* **SHORT EXERCISE**
Set out as a numbered list everything in the listing below from the line containing "Where should I click to: Click the 创建快捷方式" down to the line containing "pyautogui.click(x=501, y=195)", including both of those lines and skipping any blank lines. Include no other lines.

* **Dataset listing**
□ □ □ □ □

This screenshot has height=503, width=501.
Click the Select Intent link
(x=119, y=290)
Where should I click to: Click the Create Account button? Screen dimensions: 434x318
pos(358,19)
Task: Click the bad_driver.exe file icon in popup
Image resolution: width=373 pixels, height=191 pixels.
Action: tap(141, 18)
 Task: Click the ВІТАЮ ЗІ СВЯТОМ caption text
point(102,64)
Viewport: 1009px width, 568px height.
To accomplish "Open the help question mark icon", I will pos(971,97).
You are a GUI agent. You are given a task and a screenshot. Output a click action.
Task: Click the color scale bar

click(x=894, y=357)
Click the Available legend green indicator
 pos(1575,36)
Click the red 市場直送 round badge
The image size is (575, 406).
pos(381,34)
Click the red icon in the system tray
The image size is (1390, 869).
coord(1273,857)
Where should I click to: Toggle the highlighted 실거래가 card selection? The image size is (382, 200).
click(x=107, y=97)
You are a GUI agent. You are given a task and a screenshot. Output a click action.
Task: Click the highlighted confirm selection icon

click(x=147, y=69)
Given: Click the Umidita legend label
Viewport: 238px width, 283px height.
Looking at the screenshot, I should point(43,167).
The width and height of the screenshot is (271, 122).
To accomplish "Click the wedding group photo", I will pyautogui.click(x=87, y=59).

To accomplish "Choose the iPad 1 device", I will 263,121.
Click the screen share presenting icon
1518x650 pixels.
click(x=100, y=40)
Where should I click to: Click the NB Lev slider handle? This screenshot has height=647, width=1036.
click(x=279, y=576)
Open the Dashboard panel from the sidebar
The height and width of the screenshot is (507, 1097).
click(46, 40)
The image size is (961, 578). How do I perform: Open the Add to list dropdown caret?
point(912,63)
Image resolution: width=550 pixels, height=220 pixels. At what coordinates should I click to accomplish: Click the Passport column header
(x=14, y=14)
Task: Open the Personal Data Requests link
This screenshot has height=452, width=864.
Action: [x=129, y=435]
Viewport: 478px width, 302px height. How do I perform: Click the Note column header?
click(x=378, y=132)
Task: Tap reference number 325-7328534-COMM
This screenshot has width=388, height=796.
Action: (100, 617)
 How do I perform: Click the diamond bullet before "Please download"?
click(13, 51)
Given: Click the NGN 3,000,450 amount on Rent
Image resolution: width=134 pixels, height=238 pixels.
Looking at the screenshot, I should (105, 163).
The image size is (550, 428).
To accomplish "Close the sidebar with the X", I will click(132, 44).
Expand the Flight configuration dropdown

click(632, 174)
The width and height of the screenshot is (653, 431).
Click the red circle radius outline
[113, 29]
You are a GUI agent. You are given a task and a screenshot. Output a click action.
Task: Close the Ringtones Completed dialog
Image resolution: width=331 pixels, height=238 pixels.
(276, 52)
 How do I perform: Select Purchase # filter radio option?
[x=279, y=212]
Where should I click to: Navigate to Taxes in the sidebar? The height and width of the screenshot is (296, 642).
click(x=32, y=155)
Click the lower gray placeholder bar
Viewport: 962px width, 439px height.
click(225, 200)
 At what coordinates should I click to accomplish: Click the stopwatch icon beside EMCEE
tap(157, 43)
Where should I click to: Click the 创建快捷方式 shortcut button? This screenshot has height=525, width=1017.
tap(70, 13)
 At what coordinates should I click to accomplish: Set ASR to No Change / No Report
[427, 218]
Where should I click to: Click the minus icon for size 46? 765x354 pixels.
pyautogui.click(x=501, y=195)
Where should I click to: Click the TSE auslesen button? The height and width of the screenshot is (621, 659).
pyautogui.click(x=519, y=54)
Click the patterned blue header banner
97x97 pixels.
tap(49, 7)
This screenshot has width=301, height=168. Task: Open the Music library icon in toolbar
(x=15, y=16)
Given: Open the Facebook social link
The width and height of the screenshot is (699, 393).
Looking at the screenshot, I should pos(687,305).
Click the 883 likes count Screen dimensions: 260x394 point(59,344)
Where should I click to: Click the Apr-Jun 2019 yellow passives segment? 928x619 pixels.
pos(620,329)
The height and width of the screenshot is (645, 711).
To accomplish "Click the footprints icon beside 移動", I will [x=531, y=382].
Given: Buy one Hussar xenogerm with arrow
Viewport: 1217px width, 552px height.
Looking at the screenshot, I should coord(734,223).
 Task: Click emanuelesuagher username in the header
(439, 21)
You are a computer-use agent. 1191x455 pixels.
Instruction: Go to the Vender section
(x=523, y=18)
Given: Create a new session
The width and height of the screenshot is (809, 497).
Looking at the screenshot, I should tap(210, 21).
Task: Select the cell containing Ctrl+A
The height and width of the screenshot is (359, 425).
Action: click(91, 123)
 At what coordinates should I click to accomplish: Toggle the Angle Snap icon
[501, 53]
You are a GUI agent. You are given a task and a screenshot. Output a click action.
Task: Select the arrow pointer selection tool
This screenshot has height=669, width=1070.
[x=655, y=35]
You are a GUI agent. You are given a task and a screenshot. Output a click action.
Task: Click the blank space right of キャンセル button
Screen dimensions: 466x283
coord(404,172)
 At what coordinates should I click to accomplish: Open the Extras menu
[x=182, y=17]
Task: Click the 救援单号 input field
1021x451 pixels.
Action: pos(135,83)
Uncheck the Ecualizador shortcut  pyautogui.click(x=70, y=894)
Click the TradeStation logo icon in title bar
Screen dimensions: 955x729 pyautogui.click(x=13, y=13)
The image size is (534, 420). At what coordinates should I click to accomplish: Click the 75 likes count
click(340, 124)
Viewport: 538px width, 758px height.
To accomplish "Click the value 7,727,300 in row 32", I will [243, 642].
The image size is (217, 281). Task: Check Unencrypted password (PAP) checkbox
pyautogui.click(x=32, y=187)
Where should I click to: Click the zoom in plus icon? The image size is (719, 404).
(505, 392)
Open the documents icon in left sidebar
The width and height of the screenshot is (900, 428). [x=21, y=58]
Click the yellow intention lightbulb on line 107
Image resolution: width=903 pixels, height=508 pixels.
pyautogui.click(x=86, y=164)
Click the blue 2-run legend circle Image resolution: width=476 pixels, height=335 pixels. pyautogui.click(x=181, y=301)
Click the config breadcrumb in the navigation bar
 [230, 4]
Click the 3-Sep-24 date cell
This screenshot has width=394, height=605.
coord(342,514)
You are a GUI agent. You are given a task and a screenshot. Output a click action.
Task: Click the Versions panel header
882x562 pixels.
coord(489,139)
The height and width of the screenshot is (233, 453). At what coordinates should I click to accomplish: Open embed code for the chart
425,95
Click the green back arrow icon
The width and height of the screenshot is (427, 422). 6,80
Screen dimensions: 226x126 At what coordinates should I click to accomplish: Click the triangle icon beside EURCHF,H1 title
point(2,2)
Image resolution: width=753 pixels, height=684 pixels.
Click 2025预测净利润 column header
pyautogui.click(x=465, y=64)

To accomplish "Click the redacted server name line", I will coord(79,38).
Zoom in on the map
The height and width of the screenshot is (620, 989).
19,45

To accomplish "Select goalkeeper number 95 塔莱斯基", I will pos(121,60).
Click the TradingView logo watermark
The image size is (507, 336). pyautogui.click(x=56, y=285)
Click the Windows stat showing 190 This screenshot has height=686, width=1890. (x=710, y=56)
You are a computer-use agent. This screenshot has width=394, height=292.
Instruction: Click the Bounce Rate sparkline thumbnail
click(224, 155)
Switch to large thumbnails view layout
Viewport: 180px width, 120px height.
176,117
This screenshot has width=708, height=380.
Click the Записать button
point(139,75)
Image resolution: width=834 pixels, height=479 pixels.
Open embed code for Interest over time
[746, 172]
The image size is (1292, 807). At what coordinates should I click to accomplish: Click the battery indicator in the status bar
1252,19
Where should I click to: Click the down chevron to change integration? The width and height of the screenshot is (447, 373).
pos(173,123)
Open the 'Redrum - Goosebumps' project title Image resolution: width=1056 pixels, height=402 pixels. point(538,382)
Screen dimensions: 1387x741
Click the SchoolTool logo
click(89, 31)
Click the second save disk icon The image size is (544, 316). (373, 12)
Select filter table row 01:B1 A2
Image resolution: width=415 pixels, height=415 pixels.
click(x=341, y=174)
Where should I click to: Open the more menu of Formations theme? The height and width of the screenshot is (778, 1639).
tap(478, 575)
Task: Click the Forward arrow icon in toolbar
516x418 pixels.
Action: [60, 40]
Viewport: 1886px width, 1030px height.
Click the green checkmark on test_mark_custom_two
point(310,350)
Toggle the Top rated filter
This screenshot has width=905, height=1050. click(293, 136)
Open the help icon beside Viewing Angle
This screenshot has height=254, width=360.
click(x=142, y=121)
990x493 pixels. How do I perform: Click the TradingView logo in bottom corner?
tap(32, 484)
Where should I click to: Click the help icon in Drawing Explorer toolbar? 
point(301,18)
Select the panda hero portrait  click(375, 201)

□ □ □ □ □

* **TASK ANSWER**
1. Where should I click to: Click the 创建快捷方式 shortcut button? This screenshot has height=525, width=1017.
2. tap(70, 13)
3.  At what coordinates should I click to accomplish: Set ASR to No Change / No Report
4. [427, 218]
5. Where should I click to: Click the minus icon for size 46? 765x354 pixels.
6. pyautogui.click(x=501, y=195)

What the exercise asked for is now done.